The Problem: Shadow IT and Defender Alarms

Every IT admin has seen it: Defender’s vulnerability management shows 50 devices with an outdated version of GIMP or a random Russian browser like Yandex. These aren’t apps you deployed; they were installed by users who “just needed it for a second.”

These apps create two major issues:

1. Security Risk: EOL software doesn’t get patches. It’s a “zombie” — it should be dead, but it’s still walking around your network.
2. Operational Noise: Thousands of Defender alerts for software that shouldn’t even be there in the first place.

Prerequisites

• Microsoft Intune with Proactive Remediations enabled (requires Windows 10/11 Enterprise E3/E5).
• PowerShell 5.1 (default on Windows).
• Local Admin Rights (The script runs in the SYSTEM context to perform uninstalls).

The Strategy: How the Hunt Works

The system uses two scripts: a Detection script that identifies the presence of unauthorized software, and a Remediation script that kills it.

We target software using three methods:

1. Registry GUIDs: Finding the specific MSI or installer GUID in HKLM.
2. Wildcard Registry: Finding keys like HKLM:\... \Uninstall\Opera* to catch versioned installs.
3. File Paths: Checking for specific executables in Program Files or AppData.

Crucially, the scripts handle per-user installs by scanning the HKEY_USERS (HKU) hive, ensuring that apps installed in a user’s local profile don’t hide from the system.

Implementation: The Master Scripts

You can find the full scripts in my GitHub repository.

1. The Detection Script

The detection script iterates through a $zombieTargets array. If any target is found via registry or file path, it exits with Exit 1, triggering the remediation.

# Example target definition
@{
    Name          = "GIMP 2"
    Reason        = "Unauthorized software - Not in approved catalog"
    Category      = "Unauthorized"
    DetectionType = "Both"
    RegistryPaths = @("HKLM:\GIMP-2_is1", "HKU:\GIMP-2_is1")
    FilePaths     = @("C:\Program Files\GIMP 2\bin\gimp-2.10.exe")
    Enabled       = $true
}

2. The Remediation Script

When triggered, the remediation script attempts the following in order:

1. Silent Uninstall: It reads the UninstallString from the registry and injects silent flags (/S, /qn, /VERYSILENT).
2. Folder Removal: If the registry uninstall fails or isn’t available, it forcefully stops any running processes and deletes the application folder.

Verification: How to Know it Worked

1. Intune Console: Check the Proactive Remediations blade.
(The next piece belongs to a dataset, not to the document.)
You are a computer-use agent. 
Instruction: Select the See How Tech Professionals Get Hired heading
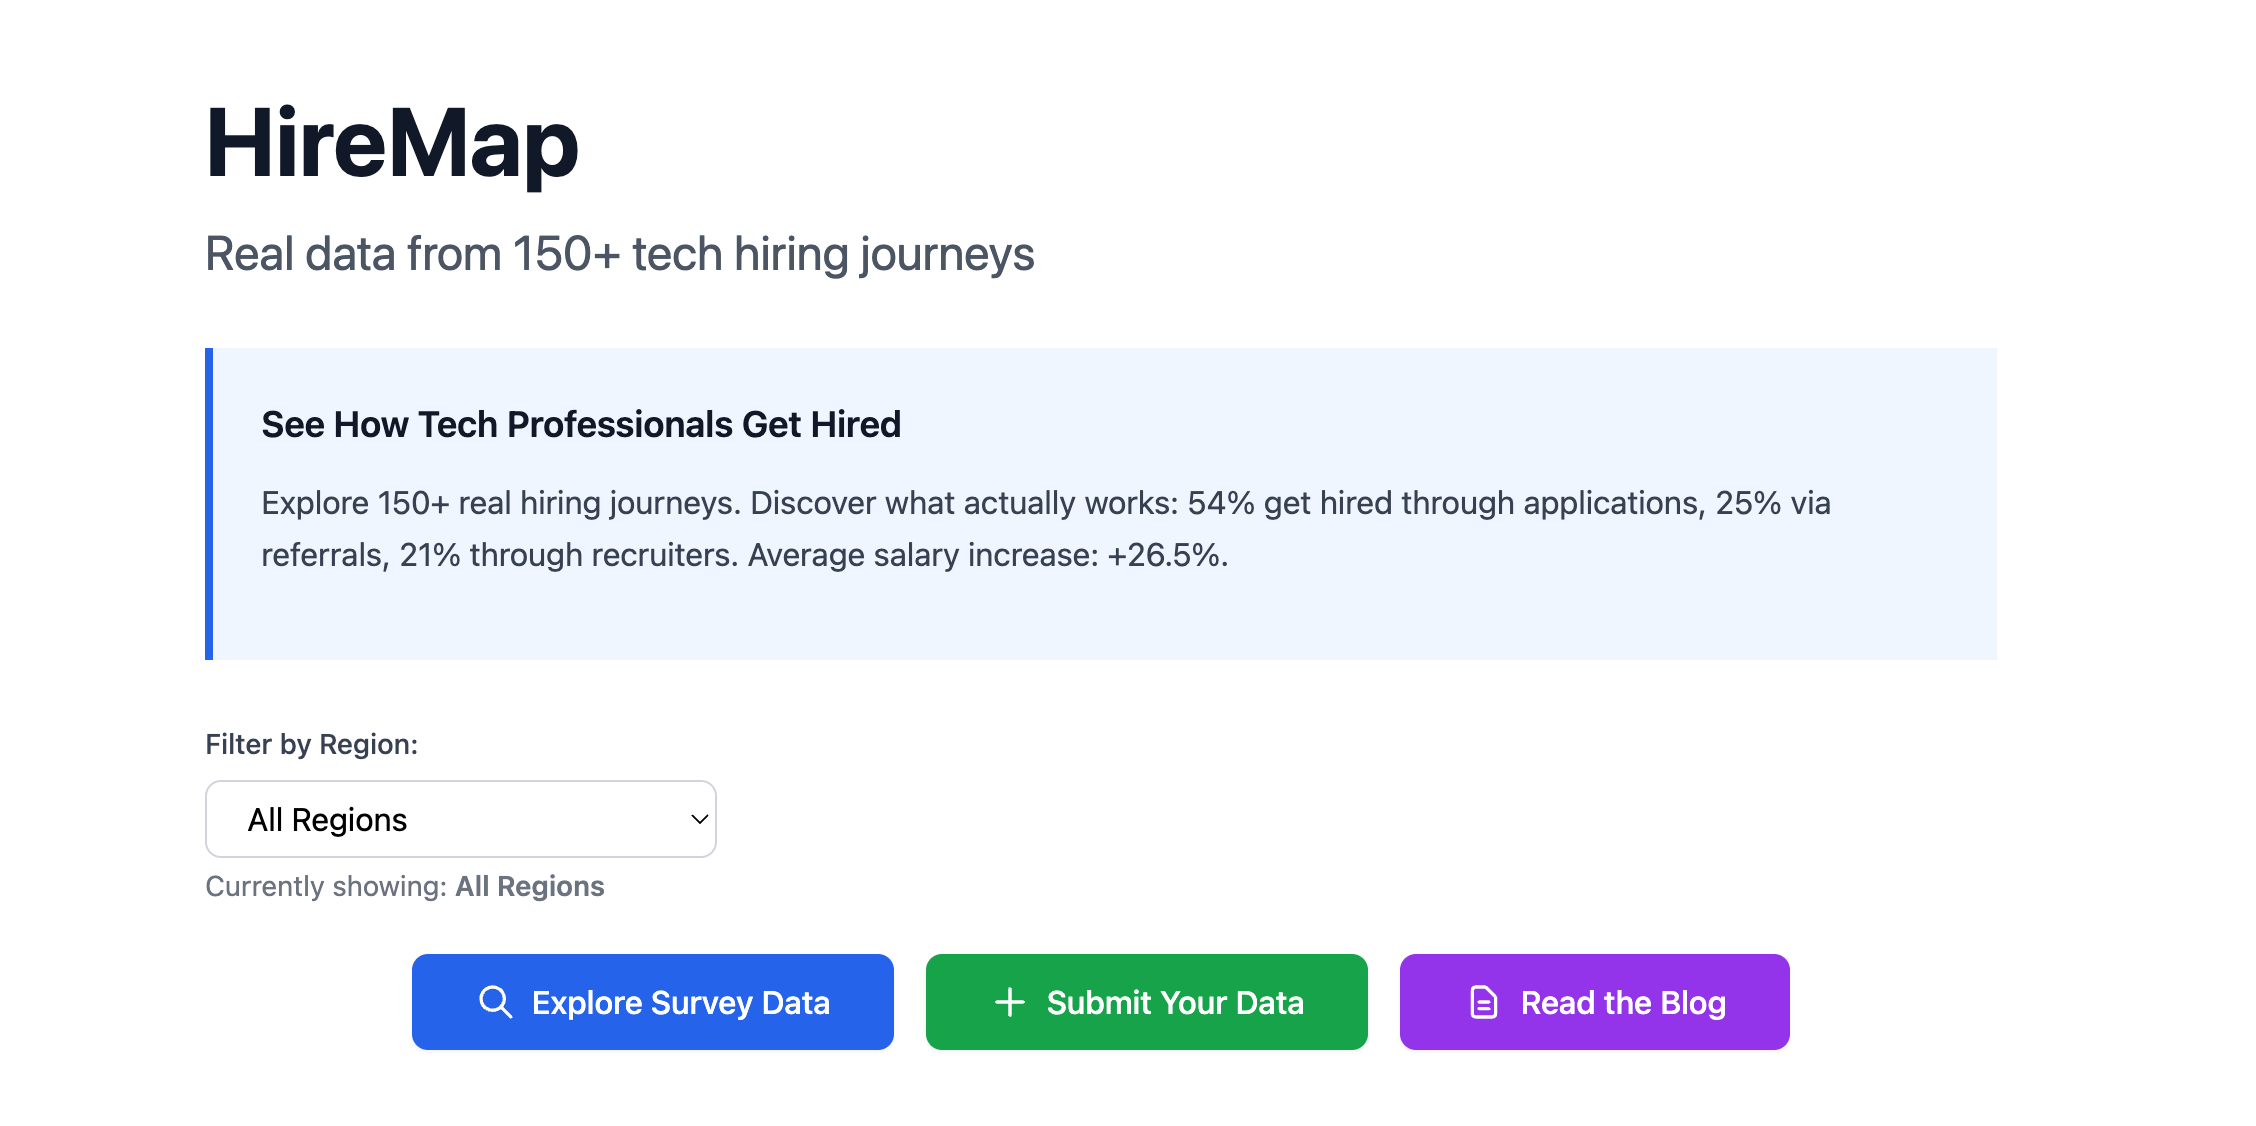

You should see “Issue fixed” for devices where software was removed.
2. Local Logs: The scripts write detailed logs to C:\ProgramData\Eriteach\Logs\.
3. Defender for Endpoint: After a few days, watch your “Software Inventory” and “Vulnerabilities” dashboards clean up as the zombie apps disappear.

Troubleshooting

• Process Blocking: Some apps might fail to uninstall if they are in use. The remediation script tries to stop known processes, but stubborn apps may require a reboot.
• Installer Prompts: If an app uses a non-standard installer that doesn’t support silent flags, the script will fall back to folder removal.
• Dependency Risks: Be careful when targeting runtimes like .NET or Visual C++. Some legacy line-of-business (LOB) apps might depend on them. Always test on a pilot group first.

Summary

Don’t let unauthorized and outdated software clutter your environment and bloat your vulnerability reports. By using a centralized “Zombie Software” hunt with Intune, you can automate your cleanup and ensure only approved, secure applications remain on your devices.